** DOCUMENT TEXT follows **

Now consider that self-described "conservatives" significantly outnumber self-described "liberals" in the US electorate: https://news.gallup.com/poll/388988/political-ideology-stead...

Academics successfully hacked away the branch that they themselves were standing on. Large fractions of the US electorate no longer believe that the research these academics do is a good-faith attempt to advance their interests as voters and taxpayers. And so they're not interested in funding it. Fair play if you ask me. If academia wants funding, it should do deep reforms in order to re-earn the trust of voters.

arrowsmith · a month ago
> Donald perceives colleges as bastions of wokeness.

Is he wrong?

Dead Comment

michaelhoney · a month ago
The descent into scientific ignorance continues. What possible justification could you have for this?
lancewiggs · a month ago
A lot of excellent climate research is done in the polar regions.

** End of DOCUMENT TEXT **
** GIVEN RECORDS follows **

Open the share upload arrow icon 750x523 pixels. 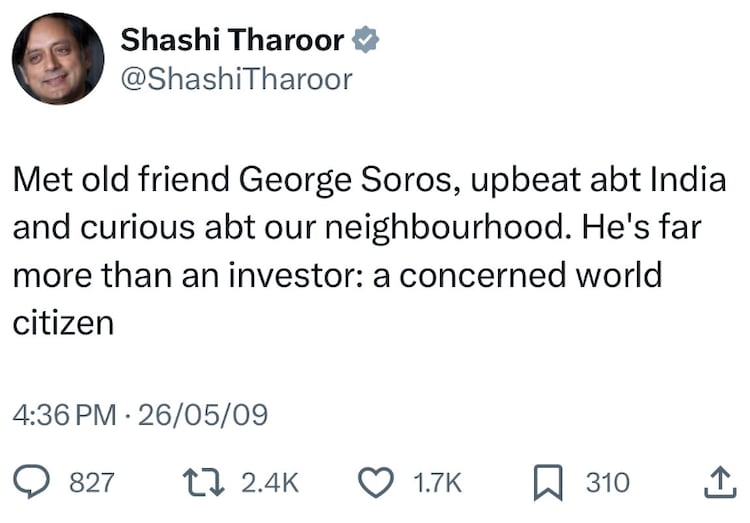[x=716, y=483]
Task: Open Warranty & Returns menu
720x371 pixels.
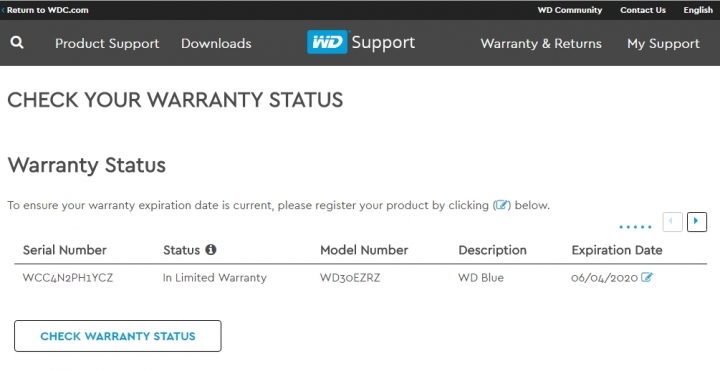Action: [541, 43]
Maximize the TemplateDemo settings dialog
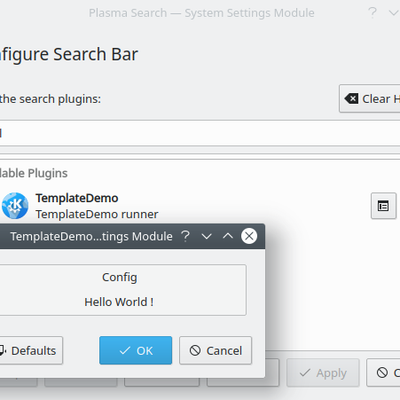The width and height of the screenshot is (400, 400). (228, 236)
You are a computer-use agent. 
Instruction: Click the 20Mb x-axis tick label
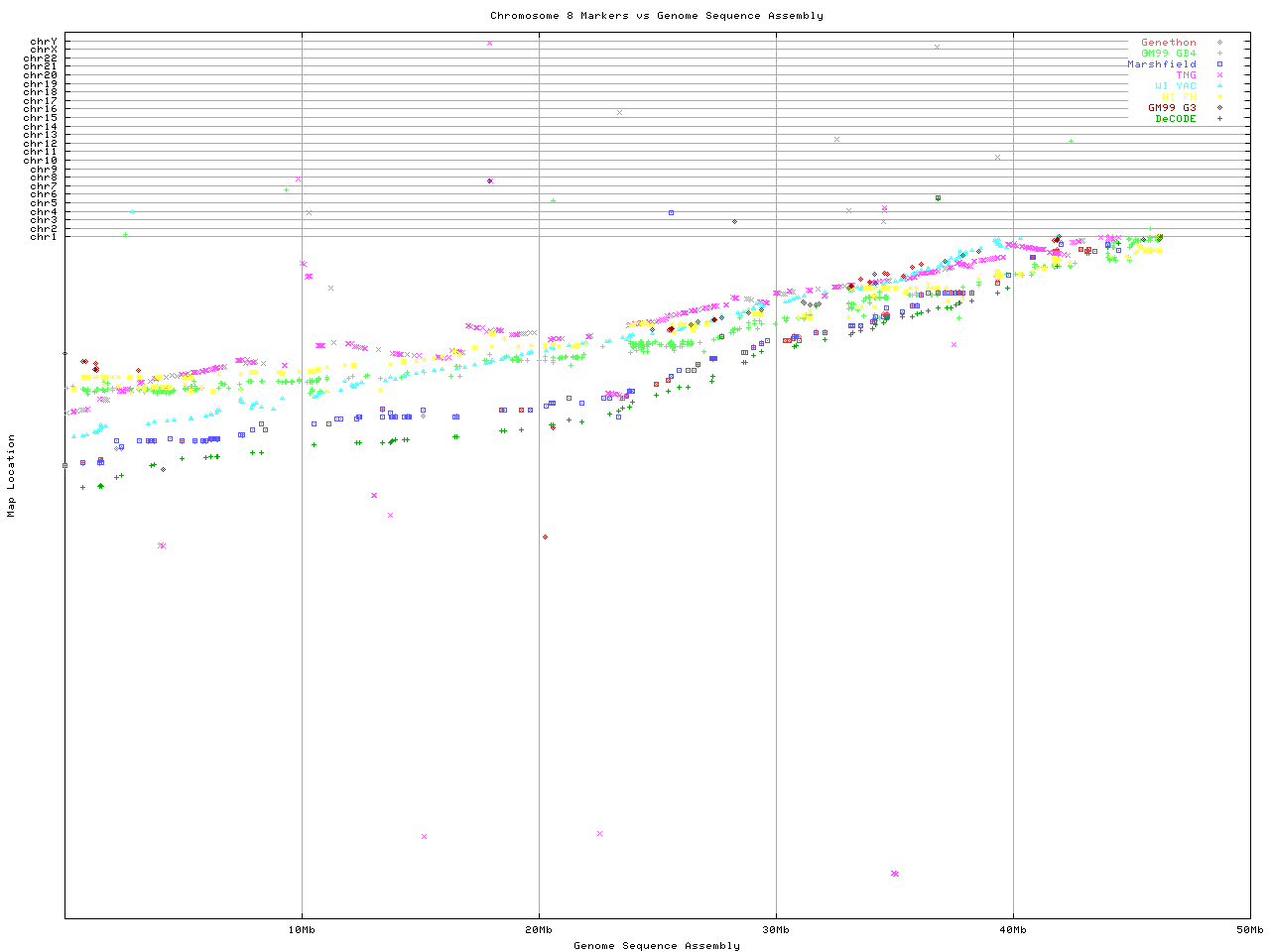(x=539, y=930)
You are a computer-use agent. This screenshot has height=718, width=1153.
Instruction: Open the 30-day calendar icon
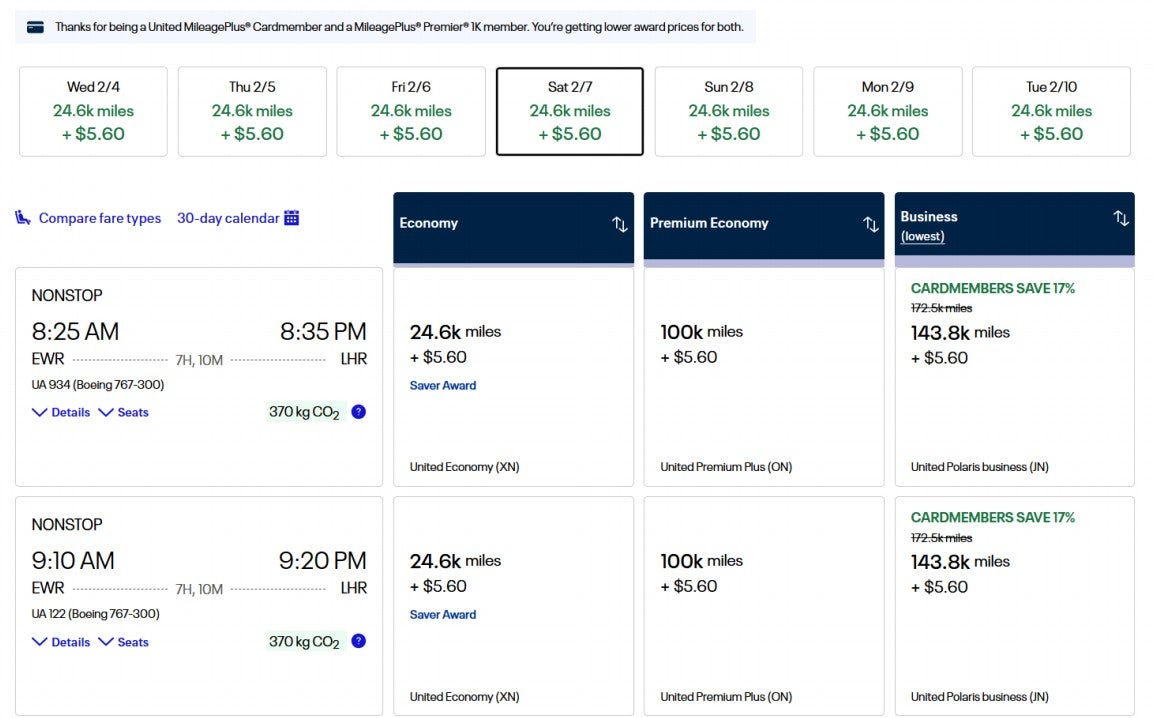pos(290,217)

** End of GIVEN RECORDS **

> **WHAT TO DO**:
1. In the comment thread about academic research funding, what does lancewiggs say is done in the polar regions?
2. Extend the comment thread about academic research funding, starting right after its final sentence.

> **OUTPUTS BY TASK**:
1. A lot of excellent climate research.

2.
petesergeant · a month ago
> What possible justification could you have for this

The base wants to see spending cuts in exchange for the tax cuts the rich are getting, and thinks science (especially climate science!) is a blunt tool by which liberals berate and control them.

mlinhares · a month ago
The base doesn't care about this, I doubt they even know this boat exists, this is being done for the sake of destroying science because they hate it.
monero-xmr · a month ago
There is no market test for “fundamental” research. So when an avenue of research secures taxpayer funding it exists into perpetuity, and as papers are published and requests for additional funding are made, it tends to grow like a tumor over the decades, getting more PhDs to be matriculated in the labs that began the avenue and grow ever more forever. Very rarely is an avenue of research closed off once the trifecta of university research labs + journals, PhDs who are minted to continue the research, and grants secured and grown.

A lot of the hand wringing by academics themselves are unfocused but circling the root cause, which is this. I would prefer corporations fund research but directed through the university system. The patents and gains are then funneled through the corporations that funded it, rather than the academics and universities with zero return to the taxpayers other than abstract “society gains” pablum, when the academics and universities truly gain all the profit.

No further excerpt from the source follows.